Sunday, November 15, 2015

Dementia Unit: Hiding Reality Behind Closed/Locked Doors?

How long have there been "Dementia Units" in Skilled Nursing Centers/Nursing Homes?

Earliest reference I've found on line is to one in Maine in 1983. If anyone knows of specialized units, those separated from the general population, a self contained unit, with special requirements for entry, prior to this date, please add a comment below.

Here's a click through  to reference more information.

"Fundamental principles of care for a resident with dementia include an interdisciplinary approach that focuses on the needs of the resident as well as the needs of the other residents in the nursing home." as quoted from Sections 1819 and 1919 of the Social Security Act (the Act).

A revised CMS guidance and surveyor training highlight and re-emphasize a number of key principles, including:

1. Person–Centered Care. CMS requires nursing homes to provide a supportive environment that promotes comfort and recognizes individual needs and preferences.

2. Quality and Quantity of Staff. The nursing home must provide staff, both in terms of quantity (direct care as well as supervisory staff) and quality to meet the needs of the residents as determined by resident assessments and individual plans of care.

3. Thorough Evaluation of New or Worsening Behaviors. Residents who exhibit new or worsening BPSD should have an evaluation by the interdisciplinary team, including the physician, in order to identify and address treatable medical, physical, emotional, psychiatric, psychological...

IMPORTANT TO REALIZE:  Current laws, regulations, standards, etc by the highest government departments are broad statements of generalized requirements allowing each State to interpret and legislate INDIVIDUAL STANDARDS without having a regulated and specific across the board set of standards and measurements.

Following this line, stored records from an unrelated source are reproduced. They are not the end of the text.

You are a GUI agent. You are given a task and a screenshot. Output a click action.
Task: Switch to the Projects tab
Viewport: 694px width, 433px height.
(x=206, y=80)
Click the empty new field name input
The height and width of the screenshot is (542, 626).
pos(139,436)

Current evaluations are being done by staff members that can be “appointed” to positions in facilties that DO NOT have Medicare or Medicaid beds.

Many facilities are trying to move away from accepting Medicare of Medicaid and into the "private pay" sector. They're riding the coat tails of the Insurance industry who's sold a lot of policies on Elder Care Insurance and on current statistics of the average stay in a facility of three years or thereabouts.

A growing and current practice is to "secure" our older population with Dementia/Alzheimers behind closed and even locked doors in special units.

In our area, you don't need to be formally diagnosed at many facilities, only exhibit symptoms, and, of course, either have the ability to pay or can get Elder Care Ins to pay.

Mom's last facility has a place; there's a mural of tree's and blossoms painted on the wall surrounding the door. It's always closed. The people behind the door don't come onto the "regular" floor leading to the "regular" dining room, the reception area for guests and the front desk. 

On rare occassions, I've seen one or another "resident' of this special "Place" walk through the door with a family member and into the light of day, the reality of the facility beyond the area behind the closed doors.

A tall fence surrounds the outside of the unit. Supposedly there's a garden, places to sit where residents of this "Place" can move into the "outside world" but only when allowed, when the door is "open".

Isolation. Setting aside. For their own good, their best interests. 

For some, this is a good alternative. A dear friend living in a facility and my own mother have had the experience of living with roommates who were well into the advanced stages of Dementia and whose actions and activities warranted more supervision and separation.

But how much can you really do to "remove" someone from an environment to change that environment?  Sometimes, what's needed for our elderly just as for our youth is more individualized supervision, more guidance, more time from someone who cares to supervise and guide their lives.

In reality, there's no difference between care for our aging population and care for our children. The difference is in our society's priorities and what investment we choose to make.

If we believe there is no benefit, no "long term" receipt of return on investment, there will be none.

 As long as we see the older population as "terminal" and "just waiting to die" and don't realize the benefits their wisdom, experience and ability to learn and grow provide for even the youngest of our society, we will continue to lose the benefit of one of our greatest national assets -- those who have learned, those who have taught and those who continue to teach.

I witnessed the benefits Mom had when she was in an Adult Day Care next door to a children's pre school unit. The children were sometimes integrated into the activities of the older adults and when they played outside, the two "yards" were visible to one another. 

Think about it:  we move from childhood into adolescence and adulthood. We're told one of the greatest steps we can take is creating a family. We celebrate life coming into the world and families become "extended" with grandparents, aunts and uncles,  cousins and friends.

Then we grow to a certain age and we separate and segment. We believe growing older is reaching a point of being cared for more than cared about.

We separate, isolate and eventually only occasionally connect with or contact by the most convenient way for those who are mobile, those who are active, those who have "lives to lead" outside the walls of closed and often locked doors.

Is this how you see your life? Neither do they and neither did they. 

It's time to rethink, reassess and replan our "Platinum Years".